Serons-nous heureux une fois là-bas
Dans ce monde joyeux promis ici-bas ?
Ou serons nous déçus comme à chaque fois,
Lorsque paraîtra la vraie nature des figures qui nous dirigent au pas.

Papa, bonjour.
Aujourd’hui, jour de fêtes, tu as 58 années passées sur Terre.
Le temps a laissé faire,
Et on est toujours là
Affairés à vivre, à jouir de la vie.

Je voudrais te proposer un voyage fait de mots
Une méditation sur le temps qui passe
Sur l’âge mais aussi sur le fait d’être père.

Je me lance.
J’écris ce soir ce texte.
Un soir de pluie nocturne.
Un soir de calme après la tempête.
Il est temps.

J’ai eu une sorte de révélation il n’y a pas si longtemps.
J’ai compris à quel point le père était fragile et fier.
Et je crois que je peux dire à présent que je comprends
Ce que ça pourrait être que d’être père.

Je t’aime.
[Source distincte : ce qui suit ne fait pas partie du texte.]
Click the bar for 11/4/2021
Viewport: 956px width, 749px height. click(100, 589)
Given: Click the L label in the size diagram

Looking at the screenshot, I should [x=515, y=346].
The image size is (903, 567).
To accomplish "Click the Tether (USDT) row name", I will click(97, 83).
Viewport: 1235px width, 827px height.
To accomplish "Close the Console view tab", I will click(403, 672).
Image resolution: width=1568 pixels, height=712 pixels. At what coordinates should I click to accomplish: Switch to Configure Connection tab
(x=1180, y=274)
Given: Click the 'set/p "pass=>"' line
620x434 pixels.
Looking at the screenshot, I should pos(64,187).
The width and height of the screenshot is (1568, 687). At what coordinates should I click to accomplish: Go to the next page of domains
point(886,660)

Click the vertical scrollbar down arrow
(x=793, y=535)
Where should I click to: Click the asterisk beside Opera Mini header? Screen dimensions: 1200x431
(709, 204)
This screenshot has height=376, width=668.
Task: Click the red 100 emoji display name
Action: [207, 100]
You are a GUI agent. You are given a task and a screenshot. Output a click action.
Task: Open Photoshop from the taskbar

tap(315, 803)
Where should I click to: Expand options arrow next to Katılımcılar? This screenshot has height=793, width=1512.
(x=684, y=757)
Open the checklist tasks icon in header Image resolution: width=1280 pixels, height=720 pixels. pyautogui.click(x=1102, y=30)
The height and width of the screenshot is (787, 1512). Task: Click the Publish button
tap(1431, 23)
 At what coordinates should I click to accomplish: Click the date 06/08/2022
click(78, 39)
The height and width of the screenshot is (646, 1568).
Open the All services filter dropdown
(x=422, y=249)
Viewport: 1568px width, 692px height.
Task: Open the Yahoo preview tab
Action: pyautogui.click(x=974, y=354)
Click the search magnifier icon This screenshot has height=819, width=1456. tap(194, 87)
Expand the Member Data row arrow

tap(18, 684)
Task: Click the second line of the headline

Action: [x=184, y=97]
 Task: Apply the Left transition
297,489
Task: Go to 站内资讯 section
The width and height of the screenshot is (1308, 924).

Ces trois mots sont si forts et pourtant si faibles à la fois,
Si difficiles à exprimer et pourtant si faciles à penser.
L’amour d’un fils est fort pour un père.
Je crois bien que celui d’un père pour son fils se double d’une fierté première et logique.

Alors quand on s’en ira, loin,
Par les routes des montagnes enneigées ou vertes
J’aimerais qu’on profite de l’instant, du temps pur et présent.
Qu’on apprenne à sentir ce qui ici est.
L’étant de toute chose, la vérité de l’instant.
Je crois que c’est la seule richesse digne d’être reproduite.
Une forme brève mais intense du temps : un moment en suspension, qu’on fixe soudainement là.

Papa, avec toi, quand tout se calme, en haut de la montagne, rien ne peut nous arriver.
Forme d’harmonie créée avec nature qui nous entoure, forme de douce cohésion mystique
Pleine de libertés, d’apaisement, de vie enfin.

Je ne sais pas si tu as peur de mourir.
Moi, je n’y pense pas.
Il m’arrive parfois de me dire que je pourrais quitter ce monde là, par accident.
Puis je me dis qu’au fond on vient tous un peu au monde comme cela, par accident.
C’est un précieux mélange que la vie : un hasard et la ferme volonté de deux êtres qui s’aiment.
L’enfant qui vient au monde est la symbiose quasi-parfaite de ces deux amoureux,
Une sorte d’excroissance symbolique du père et de la mère,
Une source de bonheur pour eux, une richesse à chérir et à façonner…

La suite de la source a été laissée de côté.